Holmes' novel's irresistible narrator, O'Connor (she rarely used her first name, Karen), was a glamorously tough cookie; a young, wisecracking reporter ready to use whatever means necessary to learn the truth behind the story that's landed in her lap. Vince Collins (Colin Firth) and Lanny Morris (Kevin Bacon) are a longtime comedy duo whose partnership was marred in the '50s by a scandal: a dead girl found in their hotel suite. Years later, the act has faltered, and O'Connor (Alison Lohman) wants to tell what really happened, but Vince and Lanny have a few more secrets up their sleeves.
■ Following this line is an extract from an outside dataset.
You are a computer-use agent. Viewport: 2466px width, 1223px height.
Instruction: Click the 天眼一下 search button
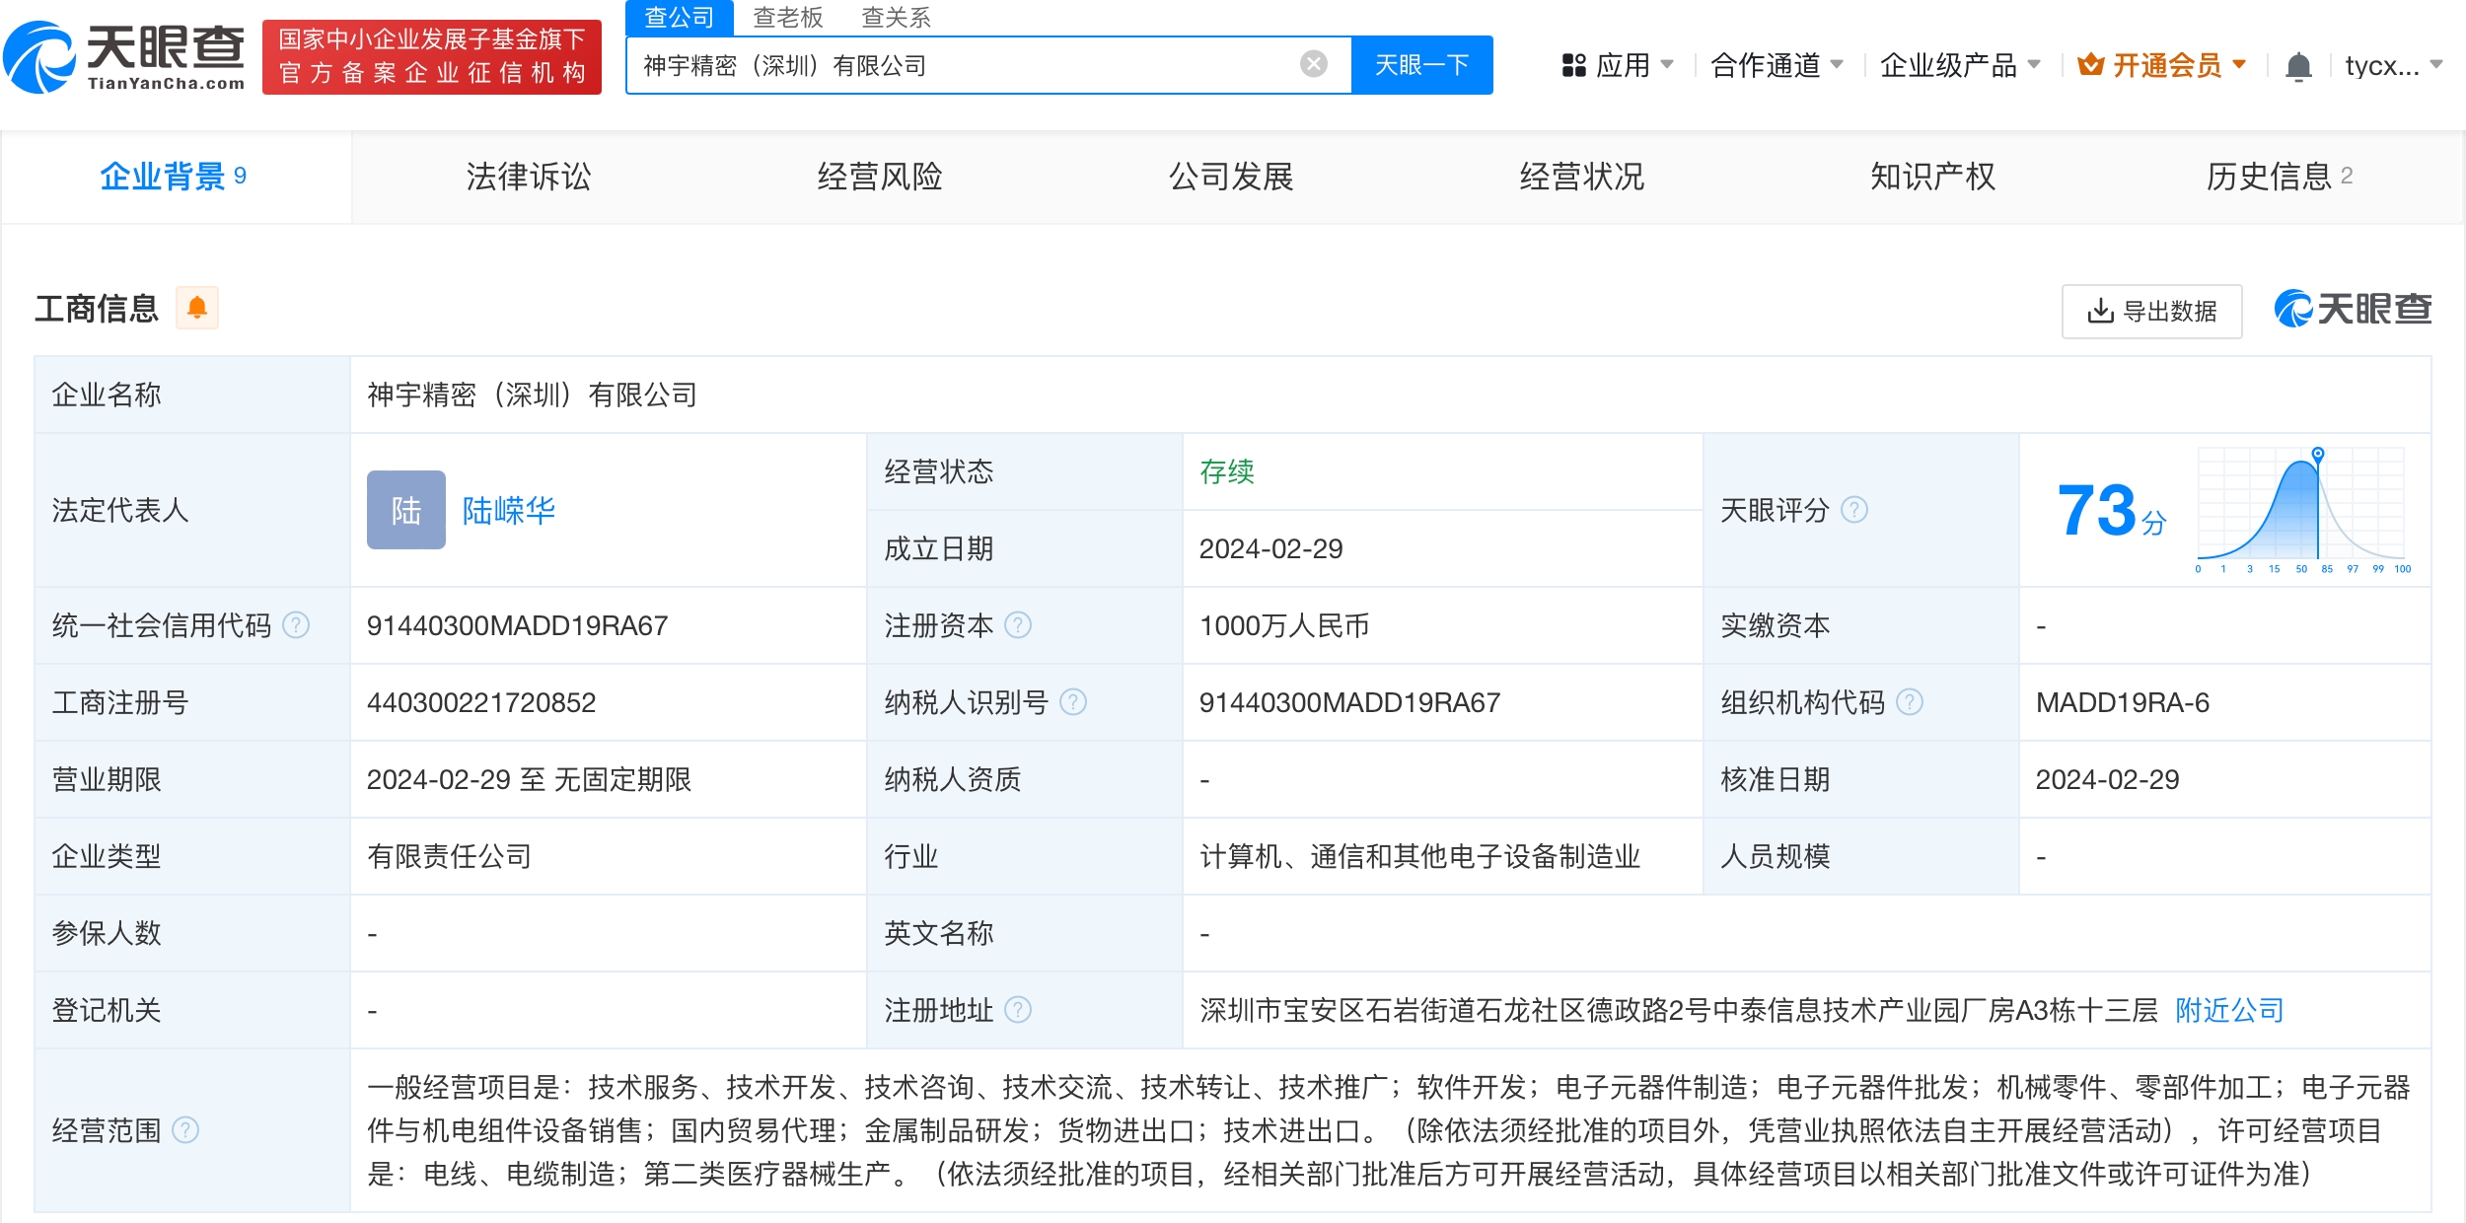pyautogui.click(x=1421, y=65)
"Where the Truth Lies," with Kevin Bacon, Colin Firth, Alison Lohman, Rachel Blanchard, David Hayman, Maury Chaykin. Written and directed by Atom Egoyan, from the novel by Rupert Holmes. 107 minutes. Not rated, contains nudity and sexuality (no one under 18 admitted). Varsity.
There's plenty of potential here for a nicely crackling noir, and Egoyan gets many of the details just right: the rain, the sinister music, the shiny '70s fashions (which, for Vince and Lanny, indicate a slightly tired hipness), the late-night meetings at dark Chinese restaurants. But the key role, O'Connor, is badly miscast. Lohman, with her unformed, little-girl voice, has done good work playing confused teenagers ("White Oleander," "Matchstick Men"), but it's hard to buy her as a fast-thinking grown-up. Perhaps it's a different take on the role, but the whip-smart O'Connor of the book — who played with language like a terrier with a toy — is far more appealing.
Firth and Bacon do good, understated work as a pair of complicated not-quite-friends; Bacon, in particular, has a lovely wryness. But the film's twisty structure — mirroring that of the book — eventually grows tiresome without a strong central character to anchor it. By the time we find out where the truth lies — well, it's too late to care.